Face au défi carbone européen, le Maroc prépare la traçabilité de son électricité verte
Quinze candidatures ont été reçues pour mettre en place une plateforme nationale de certificats d’origine, appelée à permettre aux industriels de prouver la part renouvelable de leur consommation et à sécuriser l’accès de secteurs comme le ciment, les engrais, l’aluminium ou l’acier aux marchés de l’Union européenne.
Le ministère de la Transition énergétique et du Développement durable (MTEDD) a annoncé, ce mardi 16 juin, les résultats de l'appel à manifestation d'intérêt (AMI) lancé en avril dernier pour la mise en place d'un registre national des certificats d'origine verte (CO).
À la clôture de l'AMI, le 1ᵉʳ juin 2026, le ministère a reçu 15 candidatures, émanant d'entreprises et de consortiums nationaux et internationaux. On y retrouve des opérateurs du marché des garanties d'origine, des fournisseurs de plateformes de registres de certificats, des développeurs de solutions informatiques ainsi que des bureaux d'ingénierie et de conseil.
Le décret sur les certificats d'origine, adopté en novembre 2024, prévoit que les demandes de certificats soient soumises via une plateforme numérique mise en place par l'autorité gouvernementale chargée de la transition énergétique.
Ces certificats jouent un rôle central dans la promotion de l'autoproduction. Concrètement, ils attestent que l'électricité consommée par un industriel provient bien de sources renouvelables, et permettent ainsi de réduire significativement l'empreinte carbone déclarée de sa production. Un enjeu d'autant plus stratégique que le mécanisme d'ajustement carbone aux frontières de l'Union européenne (MACF) entre progressivement en vigueur, et que les exportateurs marocains de ciment, d'engrais, d'aluminium ou d'acier devront justifier l'origine bas-carbone de leur électricité pour préserver leur compétitivité.

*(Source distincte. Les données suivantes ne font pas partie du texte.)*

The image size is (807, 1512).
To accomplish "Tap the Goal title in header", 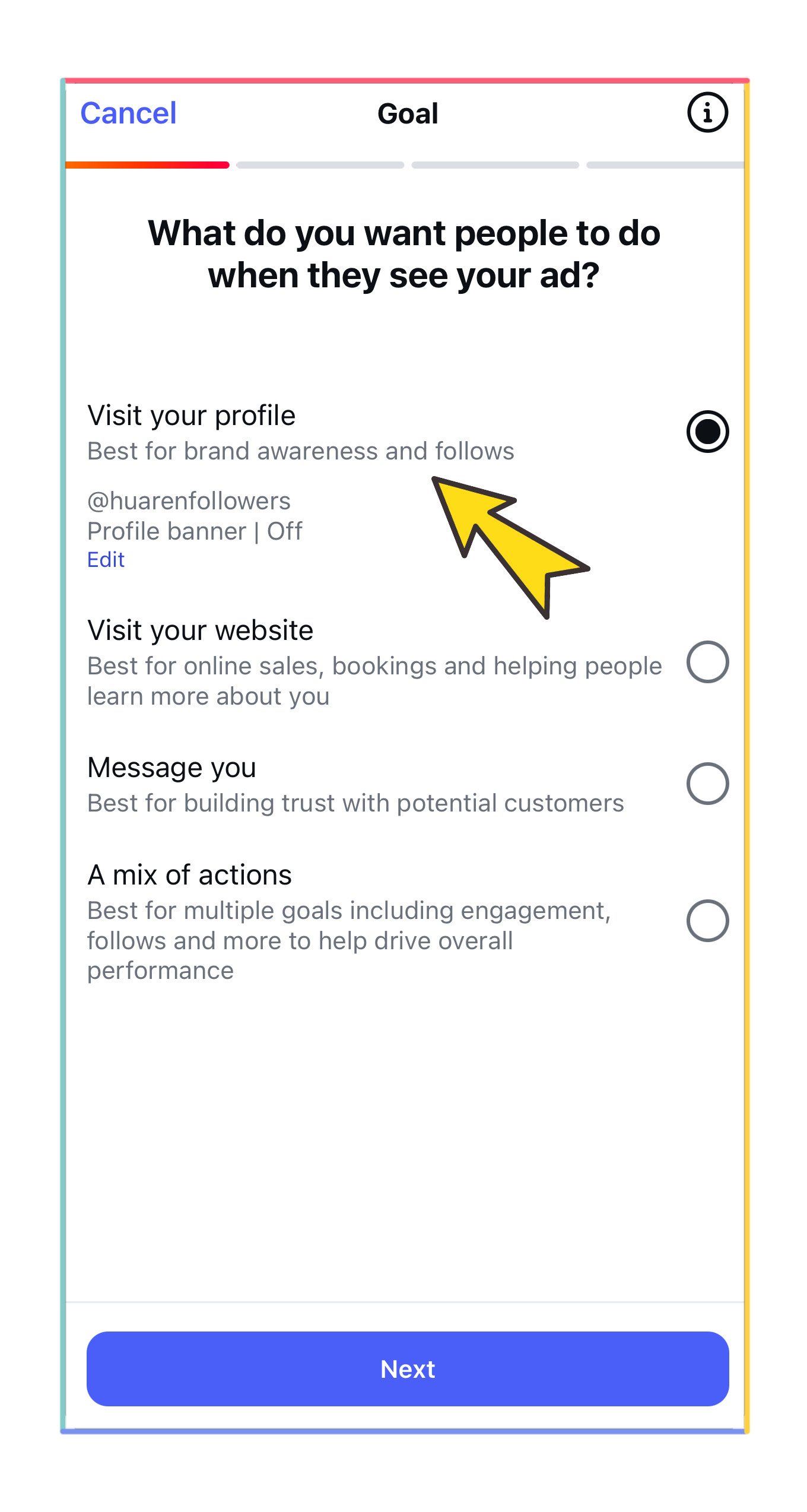I will pyautogui.click(x=408, y=113).
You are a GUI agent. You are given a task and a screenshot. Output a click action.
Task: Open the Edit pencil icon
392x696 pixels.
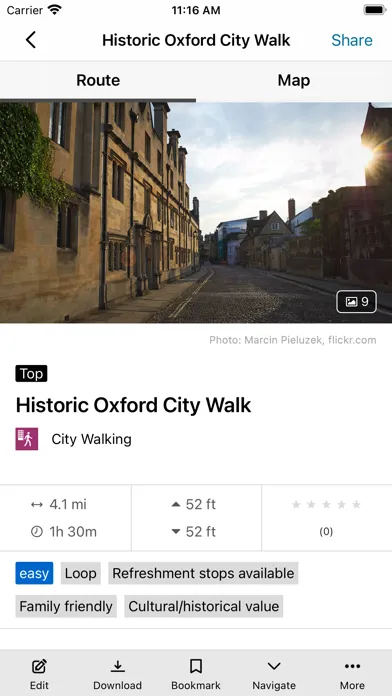(39, 666)
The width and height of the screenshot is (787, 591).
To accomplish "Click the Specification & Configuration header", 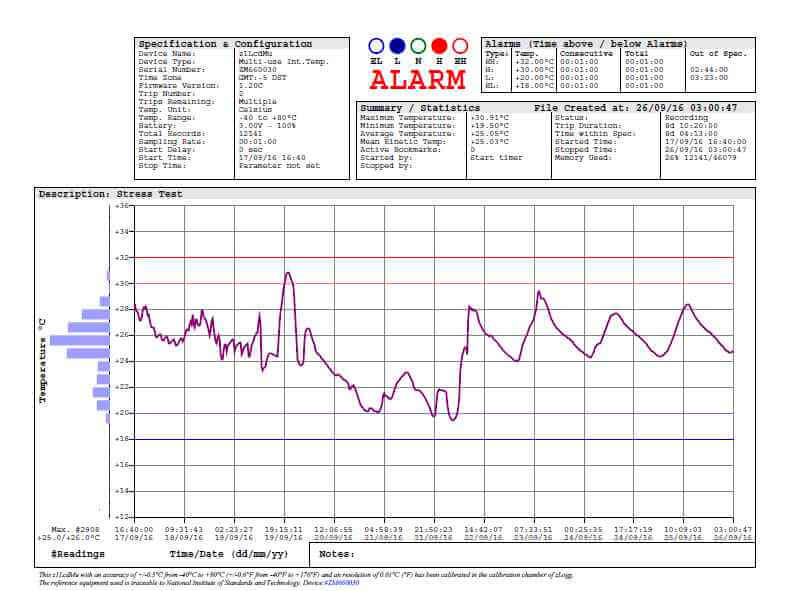I will point(225,44).
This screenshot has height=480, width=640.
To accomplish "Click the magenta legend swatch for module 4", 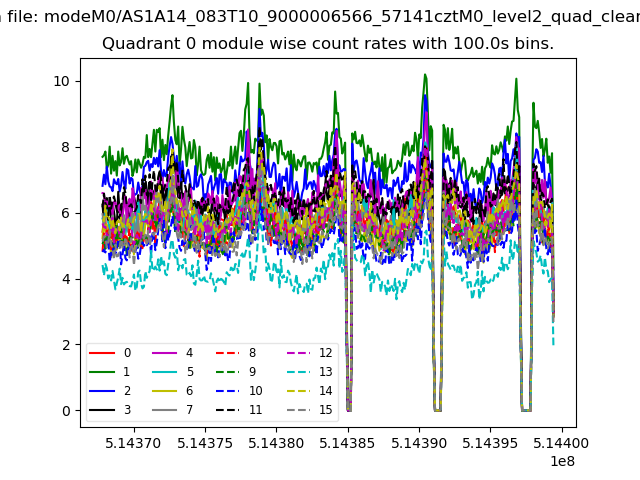I will click(163, 353).

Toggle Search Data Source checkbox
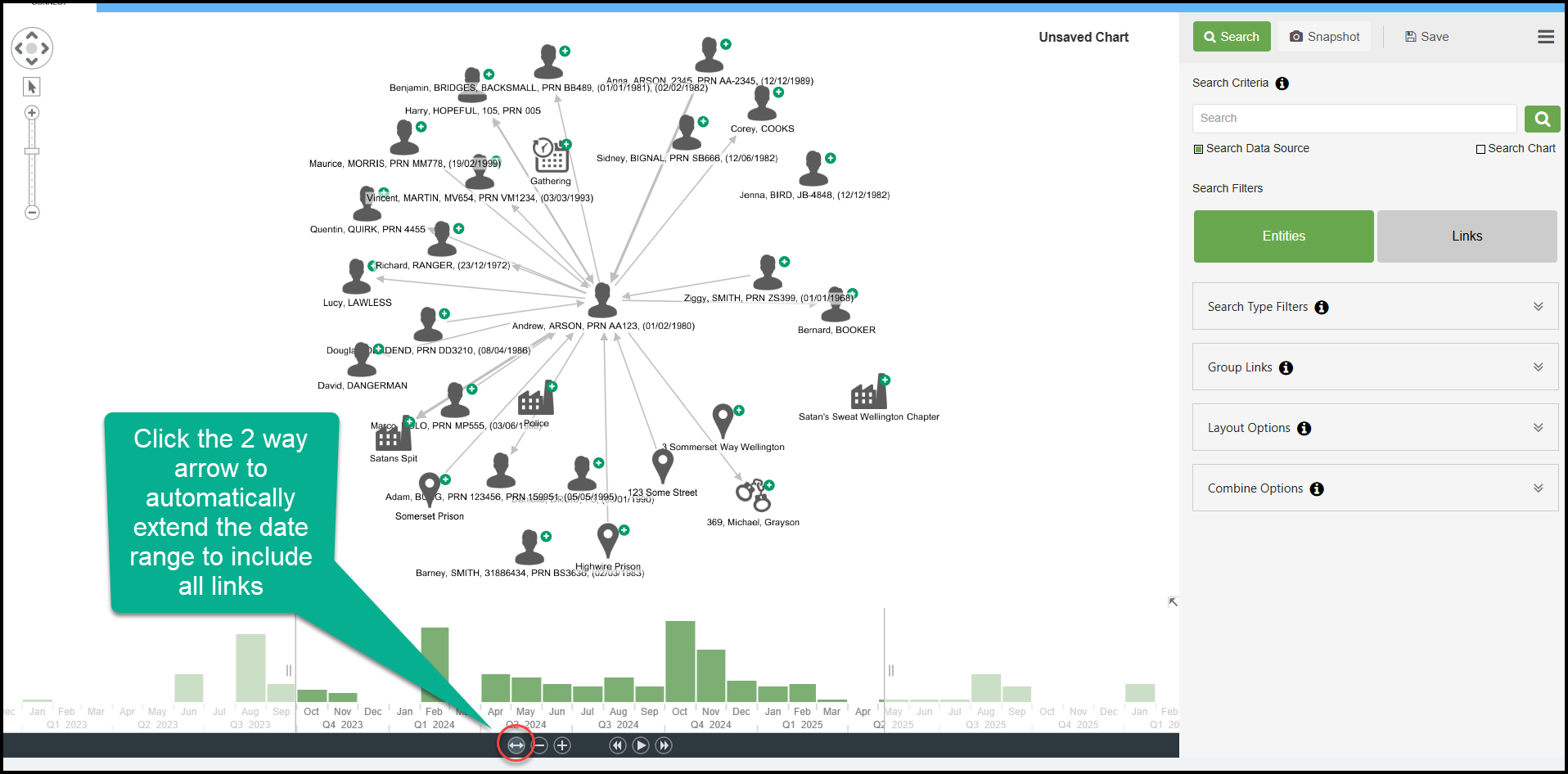1199,149
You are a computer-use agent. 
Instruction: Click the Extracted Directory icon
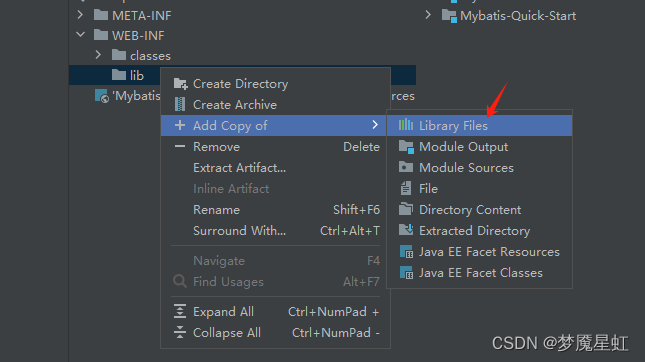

Pour assurer son acceptabilité sur le marché européen des garanties d'origine (GO), la future plateforme devra répondre aux exigences de plusieurs directives communautaires : énergies renouvelables (UE 2018/2001, modifiée par UE 2023/2413 puis UE 2024/1711), électricité (UE 2019/944) et efficacité énergétique (UE 2023/1791).
Les candidatures sont actuellement examinées par un comité dédié, chargé d'identifier le modèle technique, financier et opérationnel le mieux adapté au contexte marocain. À l'issue de cette phase, le ministère lancera un appel d'offres formel portant sur l'acquisition, la mise en œuvre et, le cas échéant, l'exploitation de la plateforme nationale appelée à gérer l'ensemble des certificats d'électricité renouvelable au Maroc.